Page:
------------------------------------------------
# How do you determine frame buffer numbers? SOLVED!

## Gooserider

In the installation guide, they tell you a whole bunch of stuff about frame buffers, with the idea of adding a string to the boot command that sets them up.

 *Quote:*   

> 
> 
> Optional: Framebuffer
> 
> If you have configured your kernel with framebuffer support (or you used genkernel default kernel configuration), you can activate it by adding a vga and/or a video statement to your bootloader configuration file. 
> ...

 

This is all well and good, but there is a BIG peice of the picture missing!  Namely the HARDWARE side of the discussion.

Along with telling you how to write the configuration line IF you know what values to use, the documentation should AT LEAST a pointer to instructions on how to determine the specs given the only the box and the installation stage you are at.  Even better, if it can be done in a reasonable length, would be to include the instructions in the document.

But they don't, so how DO you determine what values to use in the frame buffer statement on a given hardware setup  :Question:  

Especially things like color depth, ywrap, and mode?

I've tried looking at dmesg, lspci, and poking around on the Live CD (which gives you a frame buffer so obviously it must be able to figure out what values to use...)  I've done some searching (unsuccessfuly) on the forums, and also poked around in the wiki, which gave me a couple of possible leads, but they seem mixed. (vbetest from the lrmi package; fbset, etc)

I don't want to run splash screens or anything like that (I think they are a distraction and obnoxious...) just get a better console size and font.

Gooserider

----------

## acturneruk

There is this about vbetest in the wiki, not sure if it helps you or not.

Andrew

----------

## Gooserider

I saw that earlier Acturneruk, and it was one of those mixed results things that has had me off futzing for several hours.  It appears that vbetest can be mildly dangerous....  Aside from not having any documentation that I can find other than the one liner you get with the '--help' switch, it can send your video to la-la land   :Shocked:   :Crying or Very sad:   I tried it on this box (a Mendecino Celeron, see my sig) which is currently my main box for most stuff.  (I'm installing on an Athlon XP 2500 box w/ an Nvideous GeForce video card, once done that will eventually become my main box...)  When I did, my screen went blank in X and ALL consoles.  I could ssh in from elsewhere, and everything else was still running, but I had no video out.  (interestingly enough though, my monitor didn't indicate a loss of signal or go into low power mode)
------------------------------------------------
Recorded information:
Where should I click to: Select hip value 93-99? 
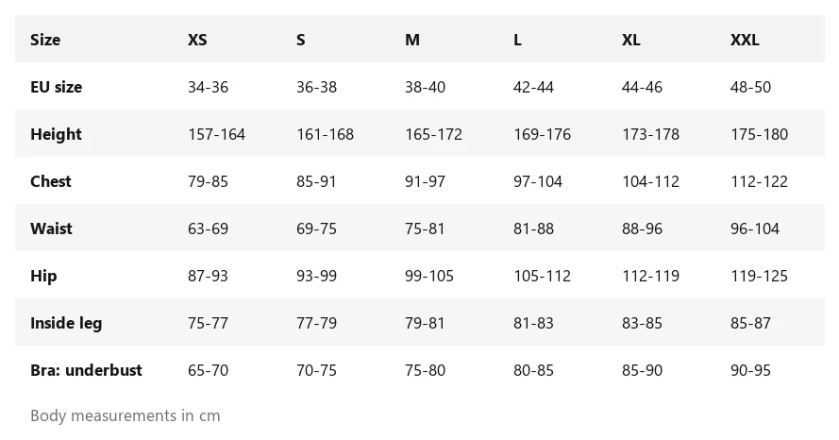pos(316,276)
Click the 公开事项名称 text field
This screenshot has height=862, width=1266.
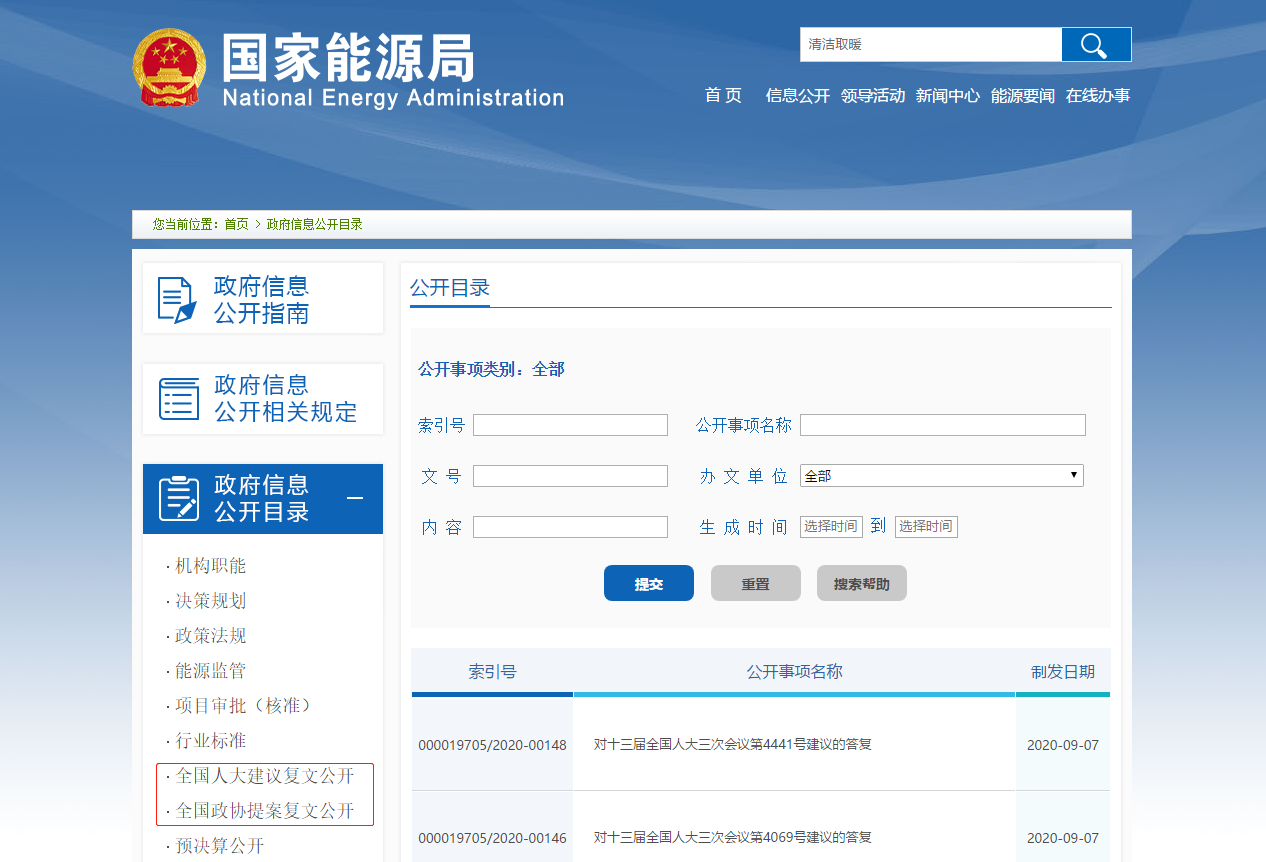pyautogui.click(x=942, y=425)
------------------------------------------------
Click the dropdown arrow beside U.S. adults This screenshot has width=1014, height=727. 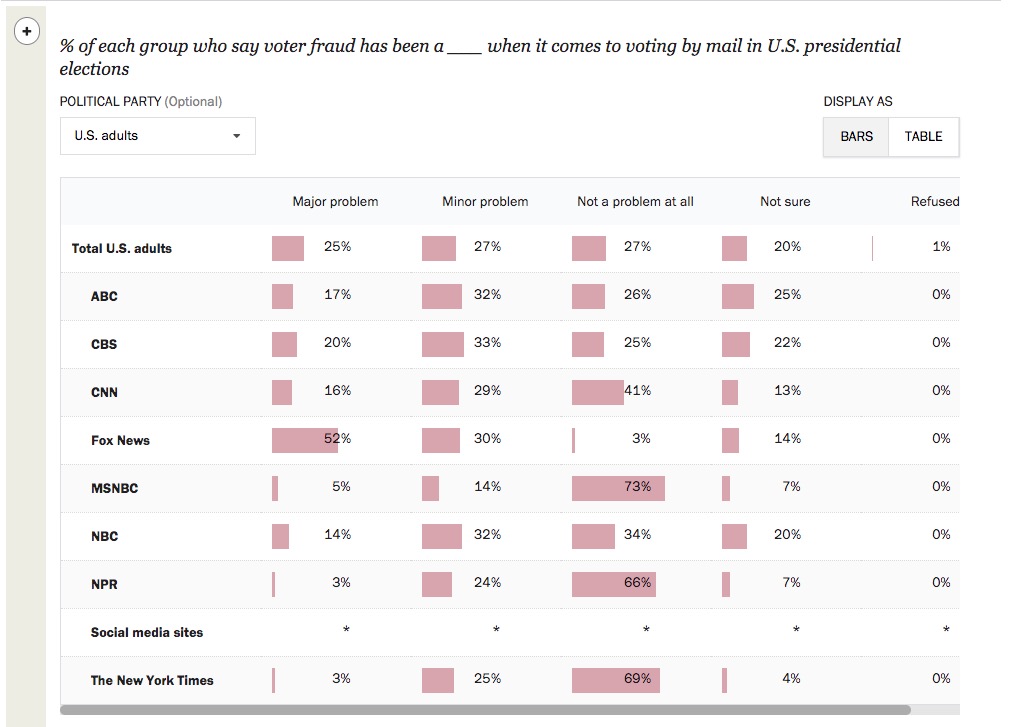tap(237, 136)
------------------------------------------------
Problems:
[1] In the frame buffer thread, what processor is in the box where Gooserider tried vbetest?
[2] Name the frame buffer settings that the opening post of the frame buffer thread specifically asks how to determine.
[3] Extend the frame buffer thread beyond its final sentence.

Answers provided:
[1] A Mendecino Celeron.

[2] Color depth, ywrap, and mode.

[3]
Worse, I am (and probably will be for days) in the middle of doing an emerge -e world as part of upgrading to gcc 4.1.1.   Vbetest won't let you do anything but see a list of resolutions from a remote shell   :Razz:   I eventually was able to log into a console on this box by typing blind, (confirmed by repeated ps -ef's on the remote ssh session) and tried every listed resolution that vbetest offered, again by typing blind.  Nothing worked, so I finally rebooted.  Fortunately, emerge --resume seems to be working   :Very Happy: , so I didn't loose anything there.

I've also been doing some other poking around, and found some stuff that is sort of useful.

In another wiki article, I found mention of a program called fbset.  It gives a bit more info, but is limited.  OTOH, it does have a man page, although the description says it is out of date.  It looks powerful in terms of being able to play with stuff, but after the problem I had with vbetest, I think I'll hold off on that part of it .  However, it says that the livecd is giving me a framebuffer mode of 1024 x 768, @ 76hz refresh, with a color depth of 16 bits, or 64k colors.

Then I did some poking in /proc, which seems to have all sorts of interesting stuff in it.  The problem is that some of the files are apparently binary, and attempting to cat them borks the screen output into gobbledegook.  However you can recognize a command prompt, and blind entering "reset" gets you back to normal.

cat /proc/cpuinfo tells lots of stuff about the cpu, including a list of flags which on two of my three boxes includes mtrr!  There is also a /proc/mtrr file, catting it gets me a list of two registers.  One is listed as 512mb, write-back, and the other is 64mb, write-combining.

Presumably one of these is the number I need to put in for the mtrr value, but which one?

Cat /proc/cmdline apparently gets you the initial command line that was passed to the kernel at bootup.  It looks like the livecd  is passing the line "vga=791" which again translates to the 1024x768x16 bit value I got from fbset.  

So it looks like I've gotten it down to 1024x768 for resolution.

The 16 color depth works. I might be better off with a higher depth, but I'm not sure I need it.

Mtrr I have down to two possibilities, but it's not clear which one.  Presumably the higher number is better, but I'm guessing   :Confused: 

I haven't found anything yet that gives me a good hint about y-wrap, but judging from the kernel doc reference, it looks like it's a good thing and nearly everything supports it.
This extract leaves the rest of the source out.